### EXERCISE BRIEF
Your answer should repeat every record verbatim.

(Items from a dataset)
_ _ _ _ _ _ _
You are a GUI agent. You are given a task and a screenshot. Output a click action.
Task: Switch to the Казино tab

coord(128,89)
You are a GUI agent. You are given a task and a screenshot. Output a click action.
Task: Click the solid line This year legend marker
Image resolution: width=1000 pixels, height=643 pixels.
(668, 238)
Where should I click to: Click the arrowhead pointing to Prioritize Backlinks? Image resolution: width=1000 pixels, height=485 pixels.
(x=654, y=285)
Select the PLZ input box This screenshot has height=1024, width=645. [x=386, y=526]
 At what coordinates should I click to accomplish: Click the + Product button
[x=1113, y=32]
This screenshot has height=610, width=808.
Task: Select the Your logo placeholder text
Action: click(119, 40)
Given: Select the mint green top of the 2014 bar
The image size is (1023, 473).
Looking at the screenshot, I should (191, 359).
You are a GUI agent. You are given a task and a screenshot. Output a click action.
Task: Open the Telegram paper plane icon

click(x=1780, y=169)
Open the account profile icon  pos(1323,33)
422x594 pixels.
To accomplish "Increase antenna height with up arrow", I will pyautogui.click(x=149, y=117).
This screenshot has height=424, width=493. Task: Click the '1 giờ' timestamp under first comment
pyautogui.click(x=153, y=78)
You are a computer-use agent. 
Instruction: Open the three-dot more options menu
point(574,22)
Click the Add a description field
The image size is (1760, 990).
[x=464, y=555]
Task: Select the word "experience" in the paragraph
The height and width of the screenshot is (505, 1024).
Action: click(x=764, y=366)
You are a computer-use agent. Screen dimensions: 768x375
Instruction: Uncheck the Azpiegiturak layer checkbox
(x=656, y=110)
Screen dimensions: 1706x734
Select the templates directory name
_ _ _ _ _ _ _
### WRITTEN RESPONSE
You are a GUI agent. You are given a task and a screenshot. Output a click action.
Task: Switch to the Казино tab

coord(128,89)
You are a GUI agent. You are given a task and a screenshot. Output a click action.
Task: Click the solid line This year legend marker
Image resolution: width=1000 pixels, height=643 pixels.
(668, 238)
Where should I click to: Click the arrowhead pointing to Prioritize Backlinks? Image resolution: width=1000 pixels, height=485 pixels.
(x=654, y=285)
Select the PLZ input box This screenshot has height=1024, width=645. [x=386, y=526]
 At what coordinates should I click to accomplish: Click the + Product button
[x=1113, y=32]
This screenshot has height=610, width=808.
Task: Select the Your logo placeholder text
Action: click(119, 40)
Given: Select the mint green top of the 2014 bar
The image size is (1023, 473).
Looking at the screenshot, I should (191, 359).
You are a GUI agent. You are given a task and a screenshot. Output a click action.
Task: Open the Telegram paper plane icon

click(x=1780, y=169)
Open the account profile icon  pos(1323,33)
422x594 pixels.
To accomplish "Increase antenna height with up arrow", I will pyautogui.click(x=149, y=117).
This screenshot has height=424, width=493. Task: Click the '1 giờ' timestamp under first comment
pyautogui.click(x=153, y=78)
You are a computer-use agent. 
Instruction: Open the three-dot more options menu
point(574,22)
Click the Add a description field
The image size is (1760, 990).
[x=464, y=555]
Task: Select the word "experience" in the paragraph
The height and width of the screenshot is (505, 1024).
Action: click(x=764, y=366)
You are a computer-use agent. Screen dimensions: 768x375
Instruction: Uncheck the Azpiegiturak layer checkbox
(x=656, y=110)
Screen dimensions: 1706x734
Select the templates directory name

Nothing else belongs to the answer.